Working in IT made me a nervous traveller

7 mikece 2 5/13/2025, 8:29:17 PM rubenerd.com ↗

Comments (2)

NoPicklez · 1h ago
As someone who also lives in Australia, OS travel is absolutely stressful, we don't do it as often like other countries and Europe, US are a long way away which makes it all the more stressful.

Absolutely, lots of systems need to interface and things need to go well to avoid friction, but often is the case that I have over prepared and I didn't need to worry.

I find comfort in that millions of people travel every day and problems will happen and there is usually always a way to solve it. As long as you have the basics, you've got to have faith it will work itself out.

GianFabien · 1h ago
Not only for travel, but everyday chores I try to make sure I have fallback, i.e. lavishly printout everything and file the old fashioned way. When traveling I print everything and in duplicate which I put in each of our carry-on bags and sometimes a third into the laptop case.

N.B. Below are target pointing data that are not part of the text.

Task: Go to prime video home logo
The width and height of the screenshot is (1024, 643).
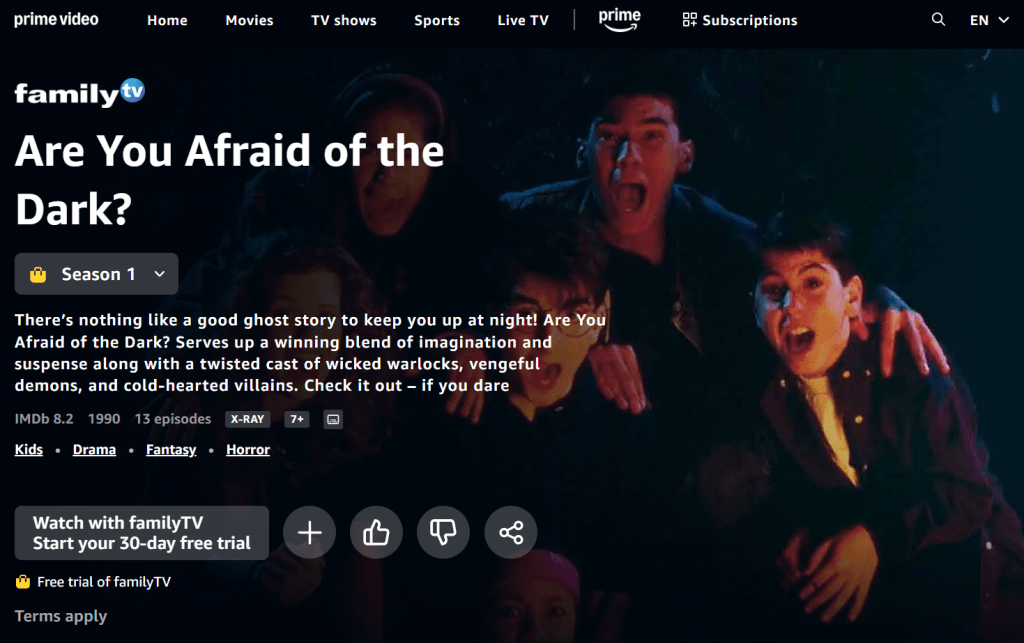Action: pos(56,20)
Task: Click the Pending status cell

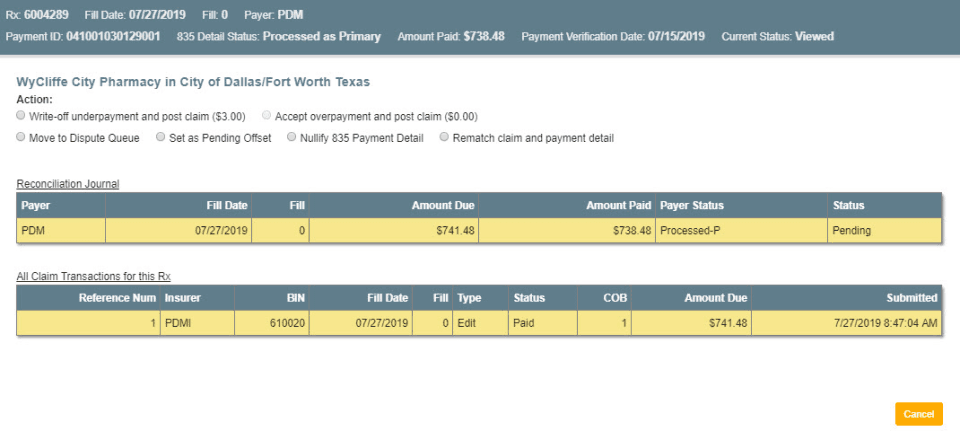Action: (x=851, y=230)
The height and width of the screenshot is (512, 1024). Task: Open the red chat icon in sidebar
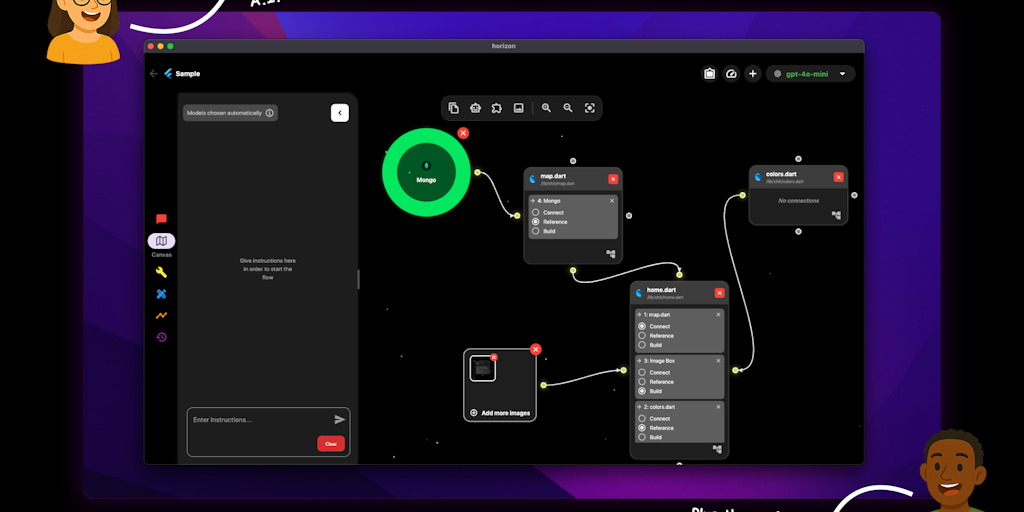pyautogui.click(x=161, y=219)
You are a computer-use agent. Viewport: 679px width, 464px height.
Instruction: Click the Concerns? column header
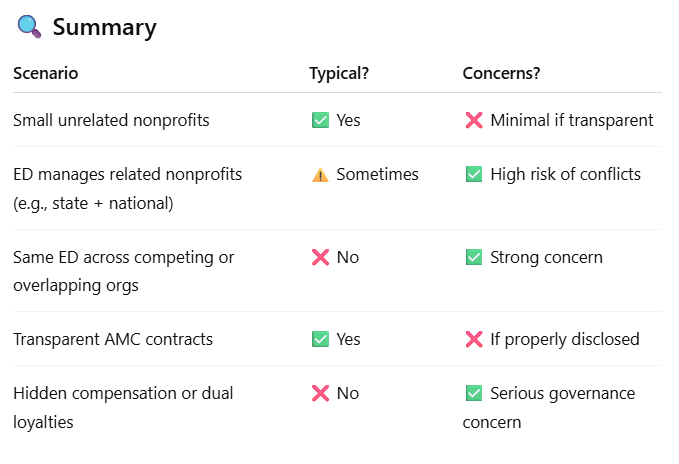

There is a book "The Machine Stops" - and we see glimpses of the scenario, e.g. the couple of recent bank network failures which left point-of-sale systems inoperable as well as ATMs. Recently MyID.gov.au was down and locked out all who followed the security recommendation to remove all username logins on my.gov.au.

Our IT systems work most of the time, but they certainly don't meet the 5 nines criteria. It is not a technical issue, it is a management issue. Executive management should be personally liable for failures. The slap on the wrist corporate penalties don't address the core issues. And those penalties are ultimately paid for by the customers, the very people adversely affected in the first place.